The IMPACT study was funded by Abbott Laboratories, Inc. Writing and editorial assistance, funded by Abbott Laboratories, Inc., was provided by Roland Tacke, PhD, Marsha Hall and Colleen Hedge of Scientific Connexions, Newtown, PA. The sponsor was involved in the study design, collection and analysis of the data and in writing the report. Authors had access to the study data and the lead author attests for data accuracy. The lead author had the final decision to submit the publication. The study was overseen by an executive committee.
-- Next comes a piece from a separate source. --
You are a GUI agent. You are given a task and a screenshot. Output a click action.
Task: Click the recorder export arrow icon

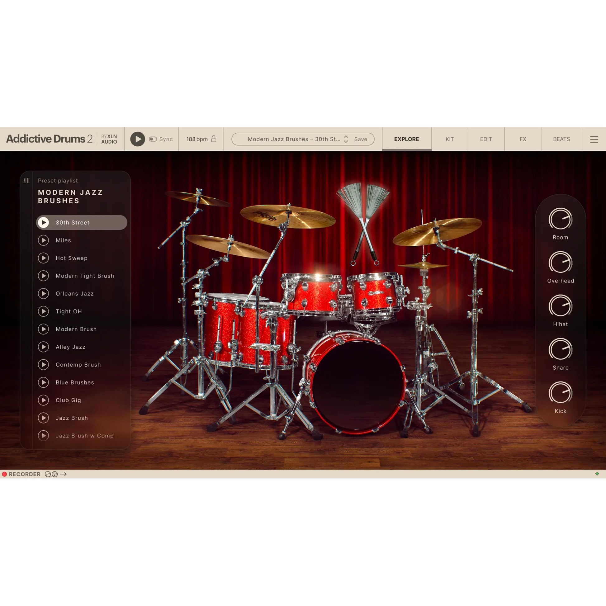pyautogui.click(x=63, y=474)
Transparency declaration: M.K. has received honoraria for speaking and advisory tasks from Abbott, Amgen, Fresenius Medical Care, Genzyme, Medice and Shire and has received research funding from Abbott and Amgen. K.J.M. has been a consultant for Abbott, Cytochroma, Kai and Shire, and a speaker for Abbott and Genzyme. M.C. has received honoraria from Abbott, Amgen, Shire, Genzyme and Roche. D.G. has received speaker fees from and has been a consultant for Abbott, Amgen, Novartis, Genzyme, Fresenius Medical Care and Shire. A.S. has been a consultant for Amgen, Genzyme and Abbott, has been a speaker for Amgen and Genzyme and has received research funding from Amgen. S.K., E.D., M.A., S.M. are employees of Abbott and may own Abbott stock or options. P.A. was an employee of Abbott and may own Abbott stock or options and is currently employed by Reata Pharmaceuticals.

Conflict of interest statement. None declared.